I have 3 dataframes with the same dimensions. I want to create a dataframe with min value from each element in 3 dataframes. Is there a more efficient way than running loop on cloumn and then row going through each element one by one?
Dataframe X
| Column A | Column B |
| -------- | -------- |
| Cell X1 | Cell X2 |
| Cell X3 | Cell X4 |
Dataframe Y
| Column A | Column B |
| -------- | -------- |
| Cell Y1 | Cell Y2 |
| Cell Y3 | Cell Y4 |
Dataframe Z
| Column A | Column B |
| -------- | -------- |
| Cell Z1 | Cell Z2 |
| Cell Z3 | Cell Z4 |
Dataframe Target Output
| Column A | Column B |
| -------- | -------- |
| Min (Cell X1,Y1,Z1) | Min (Cell X2,Y2,Z2) |
| Min (Cell X3,Y3,Z3) | Min (Cell X4,Y4,Z4) |
Thank you!
I tried simple loop for each column and then each row for (c in 1:3){ for (r in 1:2){ ........ } }
CodePudding user response:
You can use the pmin() function from the base R package to get the minimum value of each row across three dataframes.
For example:
df_target = data.frame(c1 = pmin(X$ColumnA, Y$ColumnA, Z$ColumnA),
c2 = pmin(X$ColumnB, Y$ColumnB, Z$ColumnB))
Or you can use the apply() function to apply the pmin() function to each row of the dataframes:
df_target = data.frame(apply(cbind(X$ColumnA, Y$ColumnA, Z$ColumnA), 1, pmin),
apply(cbind(X$ColumnB, Y$ColumnB, Z$ColumnB), 1, pmin))
CodePudding user response:
You could loop over the columns and use pmin
:
as.data.frame(lapply(1:ncol(X), \(i) pmin(X[[i]], Y[[i]], Z[[i]])))
If you need to generalize to more data frames, I would put them in a list
and use do.call
with the pmin
.
(Answer is untested as no sample data is provided.)
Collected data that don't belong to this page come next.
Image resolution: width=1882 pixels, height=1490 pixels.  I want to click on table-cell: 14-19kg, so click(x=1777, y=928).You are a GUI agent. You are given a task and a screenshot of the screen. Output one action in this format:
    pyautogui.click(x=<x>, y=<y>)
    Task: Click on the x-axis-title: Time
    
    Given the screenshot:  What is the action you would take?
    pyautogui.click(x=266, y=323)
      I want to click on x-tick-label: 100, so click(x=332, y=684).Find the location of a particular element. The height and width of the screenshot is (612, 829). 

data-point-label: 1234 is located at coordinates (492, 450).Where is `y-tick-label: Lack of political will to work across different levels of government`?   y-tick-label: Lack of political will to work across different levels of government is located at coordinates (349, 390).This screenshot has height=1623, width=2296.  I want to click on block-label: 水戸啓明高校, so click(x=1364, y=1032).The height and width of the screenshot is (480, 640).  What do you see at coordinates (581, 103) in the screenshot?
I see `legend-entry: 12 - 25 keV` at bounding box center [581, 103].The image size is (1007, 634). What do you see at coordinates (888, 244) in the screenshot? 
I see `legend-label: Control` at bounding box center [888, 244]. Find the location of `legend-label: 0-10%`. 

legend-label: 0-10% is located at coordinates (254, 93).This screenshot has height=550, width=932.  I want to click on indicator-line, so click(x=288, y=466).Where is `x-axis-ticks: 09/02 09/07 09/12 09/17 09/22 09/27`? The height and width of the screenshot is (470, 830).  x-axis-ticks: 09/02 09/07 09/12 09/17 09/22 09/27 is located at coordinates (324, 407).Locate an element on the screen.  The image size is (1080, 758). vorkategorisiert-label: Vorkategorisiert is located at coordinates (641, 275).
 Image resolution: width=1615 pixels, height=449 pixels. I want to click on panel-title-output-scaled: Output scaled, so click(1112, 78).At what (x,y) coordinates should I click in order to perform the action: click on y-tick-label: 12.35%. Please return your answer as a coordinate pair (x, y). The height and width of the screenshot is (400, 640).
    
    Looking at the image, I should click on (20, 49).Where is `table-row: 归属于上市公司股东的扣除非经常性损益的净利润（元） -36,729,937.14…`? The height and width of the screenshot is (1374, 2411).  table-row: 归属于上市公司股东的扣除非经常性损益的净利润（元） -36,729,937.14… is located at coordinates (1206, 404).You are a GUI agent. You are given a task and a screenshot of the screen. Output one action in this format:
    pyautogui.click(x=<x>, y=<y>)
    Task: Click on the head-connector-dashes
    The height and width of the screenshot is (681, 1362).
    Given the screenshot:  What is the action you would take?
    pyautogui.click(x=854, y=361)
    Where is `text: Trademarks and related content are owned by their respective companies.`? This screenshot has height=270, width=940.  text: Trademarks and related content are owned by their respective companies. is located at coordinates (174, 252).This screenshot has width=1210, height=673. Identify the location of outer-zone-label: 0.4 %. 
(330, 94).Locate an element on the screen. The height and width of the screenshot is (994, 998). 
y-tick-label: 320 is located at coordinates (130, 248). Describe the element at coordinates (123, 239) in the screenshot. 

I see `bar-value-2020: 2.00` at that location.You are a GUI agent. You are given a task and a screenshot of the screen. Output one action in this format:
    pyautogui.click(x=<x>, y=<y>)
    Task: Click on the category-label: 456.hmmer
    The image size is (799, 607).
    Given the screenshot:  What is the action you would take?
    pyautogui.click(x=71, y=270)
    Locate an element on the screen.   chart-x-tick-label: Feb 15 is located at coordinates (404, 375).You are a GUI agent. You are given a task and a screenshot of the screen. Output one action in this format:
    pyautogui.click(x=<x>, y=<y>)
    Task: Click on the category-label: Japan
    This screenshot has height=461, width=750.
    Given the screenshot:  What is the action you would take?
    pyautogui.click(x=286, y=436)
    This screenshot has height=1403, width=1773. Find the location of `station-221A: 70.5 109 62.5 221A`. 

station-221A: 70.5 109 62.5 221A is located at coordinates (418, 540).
The more general solution would be to stack the data frames into a 3-d array and use apply
:
arr = abind(A, B, C, along = 3)
result = apply(arr, 1:2, min)
CodePudding user response:
Another option is: Tidyverse:
library(purrr)
map_dfc(transpose(df_list), lift(pmin))
data.table:
library(data.table)
rbindlist(df_list, idcol = "group")[,lapply(.SD,min),rowid(group)]
Base R
aggregate(do.call(rbind,df_list), list(sequence(sapply(df_list, nrow))), min)
EDIT:
Base R approach:
Reduce(function(x,y)replace(x, x>y , y[x>y]), list_df)